La santità come gioia

Un’agiografia, ma umana. Di personaggi in carne: persone – donne giovani - come tanti, senza lagne né giaculatorie. Fatte interloquire con naturalezza da un’ottima sceneggiatura – a parte il farsesco del Tribunale vaticano – e dal casting, tutte facce azzeccate.

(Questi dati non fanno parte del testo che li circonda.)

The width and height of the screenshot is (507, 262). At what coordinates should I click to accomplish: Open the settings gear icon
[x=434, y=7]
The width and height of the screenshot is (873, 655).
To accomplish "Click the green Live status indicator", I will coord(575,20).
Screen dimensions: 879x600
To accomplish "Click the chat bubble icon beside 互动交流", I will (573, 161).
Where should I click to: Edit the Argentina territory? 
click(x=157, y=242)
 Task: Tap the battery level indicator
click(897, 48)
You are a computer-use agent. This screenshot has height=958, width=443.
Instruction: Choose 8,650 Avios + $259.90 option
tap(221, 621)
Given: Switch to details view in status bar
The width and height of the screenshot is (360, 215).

Chiara, maestra a Trento, a fine 1943 sotto i bombardamenti decide di dedicarsi alla Vergine e a Cristo, per un impegno di fratellanza e di reciproco rispetto, pur continuando la sua vita normale, di maestra, animatrice di un gruppo di amiche. La sua “casa dell’Amore” è subito attiva a Trento, per affamati, orfani, vedovi. Una psicologia franca, diretta, aiutando – Cristiana Capotondi ne è interprete quasi naturale, espressivamente: un viso che ride.
Questa semplicità poco si confà alla chiesa, gerarchica. E alla stessa psicologia dei beneficiari, che solo riconoscono l’autorità. Ha quindi creato più di una contestazione, già subito, alla fine della guerra. Ma il movimento prospera ugualmente.
Campiotti ha scelto la via semplice – dell’agiografia appunto. Poteva appesantire la storia con gli equivoci, le  minacce, i ricatti, eccetera. Come anche le regole della suspense vorrebbero. Ha scelto la via piana, della semplicità e la gioia, e ne ha ricavato un ottimo film: veritiero oltre che riposante.
Ottimo anche il contesto: i bombardamenti (i bombardamenti... quando se ne farà la storia, anche solo la cronistoria?), la fame, i tedesshi nemici in città, i convivi all’aperto alla Liberazione.